▸ **Texto analizado**
######
Apple ha emitido recientemente actualizaciones de seguridad que abordan más de dos docenas de vulnerabilidades en sus dispositivos, incluidos iPhone, iPad y macOS Tahoe. Entre estas, destaca una vulnerabilidad de análisis de imágenes que podría comprometer la seguridad de los dispositivos.
Detalles de la actualización
Las correcciones de seguridad se habían presentado inicialmente en las versiones beta de iOS 27 y iPadOS 27. Los usuarios pueden actualizar sus dispositivos siguiendo los pasos específicos para cada sistema operativo. La siguiente tabla resume las actualizaciones disponibles:
- iOS 26.6.1 y iPadOS 26.6.1: para iPhone 11 y posteriores, iPad Pro 12.9 pulgadas (3ª generación y posteriores), iPad Pro 11 pulgadas (1ª generación y posteriores), iPad Air (3ª generación y posteriores), iPad (8ª generación y posteriores) y iPad mini (5ª generación y posteriores). - iOS 18.7.10 y iPadOS 18.7.10: para iPhone XS, iPhone XS Max, iPhone XR y iPad (7ª generación). - macOS Tahoe 26.6.2 y visionOS 26.6.1: también se han actualizado.
Para realizar la actualización en dispositivos iOS y iPadOS, los usuarios deben ir a Ajustes > General > Actualización de software. Se recomienda activar las Actualizaciones automáticas para asegurar que el software se mantenga al día.
Para actualizar macOS, se debe acceder al menú de Apple en la esquina superior izquierda, seleccionar Ajustes del sistema, y luego hacer clic en Actualización de software. Es importante asegurarse de que el Mac esté conectado a Internet y a una fuente de alimentación durante el proceso.
Vulnerabilidad crítica: CVE-2026-65346
Entre las 27 vulnerabilidades identificadas, CVE-2026-65346 destaca por ser un error de desbordamiento de enteros de ImageIO. Este defecto permite que, al procesar una imagen maliciosa, se ejecute código arbitrario. Este tipo de vulnerabilidad presenta un riesgo significativo ya que podría permitir a un atacante ejecutar programas maliciosos o elevar privilegios en el dispositivo objetivo.
######
▸ **Material proporcionado**
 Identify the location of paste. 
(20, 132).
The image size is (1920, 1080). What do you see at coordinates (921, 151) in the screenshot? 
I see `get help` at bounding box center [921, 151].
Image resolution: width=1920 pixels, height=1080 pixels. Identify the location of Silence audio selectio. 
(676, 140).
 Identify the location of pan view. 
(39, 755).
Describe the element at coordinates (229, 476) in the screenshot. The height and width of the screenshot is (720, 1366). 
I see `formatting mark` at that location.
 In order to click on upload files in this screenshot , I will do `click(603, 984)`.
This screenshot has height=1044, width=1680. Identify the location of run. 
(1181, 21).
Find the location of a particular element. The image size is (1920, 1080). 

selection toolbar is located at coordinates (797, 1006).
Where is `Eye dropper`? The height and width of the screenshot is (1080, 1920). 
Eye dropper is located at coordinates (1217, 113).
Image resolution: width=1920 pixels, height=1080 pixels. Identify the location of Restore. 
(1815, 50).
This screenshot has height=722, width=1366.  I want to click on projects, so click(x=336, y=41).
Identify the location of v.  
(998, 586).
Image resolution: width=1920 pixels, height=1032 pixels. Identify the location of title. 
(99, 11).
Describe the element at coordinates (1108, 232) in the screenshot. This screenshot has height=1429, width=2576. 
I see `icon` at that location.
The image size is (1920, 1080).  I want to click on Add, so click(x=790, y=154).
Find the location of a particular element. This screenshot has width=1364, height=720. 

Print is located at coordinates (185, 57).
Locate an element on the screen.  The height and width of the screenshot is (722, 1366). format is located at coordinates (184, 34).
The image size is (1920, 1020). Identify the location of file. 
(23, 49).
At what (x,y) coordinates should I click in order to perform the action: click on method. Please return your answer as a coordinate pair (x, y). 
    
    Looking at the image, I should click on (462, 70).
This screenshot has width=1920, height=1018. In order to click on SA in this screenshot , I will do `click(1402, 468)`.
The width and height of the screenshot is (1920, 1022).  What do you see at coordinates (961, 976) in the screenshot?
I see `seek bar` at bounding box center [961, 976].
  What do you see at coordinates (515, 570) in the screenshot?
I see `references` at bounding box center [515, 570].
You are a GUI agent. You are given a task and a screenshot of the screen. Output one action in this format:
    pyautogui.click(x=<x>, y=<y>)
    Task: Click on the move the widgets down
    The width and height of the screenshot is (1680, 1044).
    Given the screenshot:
######
▸ **Tareas pendientes**
• A. Reproduzca textualmente el pasaje del texto sobre las actualizaciones de seguridad de Apple comprendido entre "Para actualizar macOS, se" y "durante el proceso.", ambos inclusive.
• B. Prosiga la redacción del texto sobre las actualizaciones de seguridad de Apple a partir de su última oración.
El material no resulta necesario para realizar las tareas.

▸ **Respuestas**
• A.
Para actualizar macOS, se debe acceder al menú de Apple en la esquina superior izquierda, seleccionar Ajustes del sistema, y luego hacer clic en Actualización de software. Es importante asegurarse de que el Mac esté conectado a Internet y a una fuente de alimentación durante el proceso.

• B.
ImageIO es el marco de Apple responsable del análisis de imágenes. Un desbordamiento de enteros implica que un hacker podría engañar al programa para que realice una operación de enteros cuyo resultado exceda el espacio de memoria asignado, lo que podría derivar en la ejecución de código malicioso.
Aunque Apple no ha indicado que esta vulnerabilidad o alguna otra haya sido explotada en el mundo real, es habitual que los ciberdelincuentes intenten ingeniería inversa de los parches para desarrollar un exploit. Además, los investigadores que descubren estas fallas a menudo publican pruebas de concepto una vez que los usuarios han tenido tiempo de aplicar las actualizaciones, lo que puede poner en riesgo a quienes no están al día con sus sistemas.
Conclusión
Los usuarios de dispositivos Apple deben estar atentos a las actualizaciones de seguridad y aplicar los parches de manera oportuna para protegerse de posibles ataques. La seguridad en los dispositivos es una responsabilidad compartida, donde cada usuario juega un papel fundamental para mantener su información a salvo.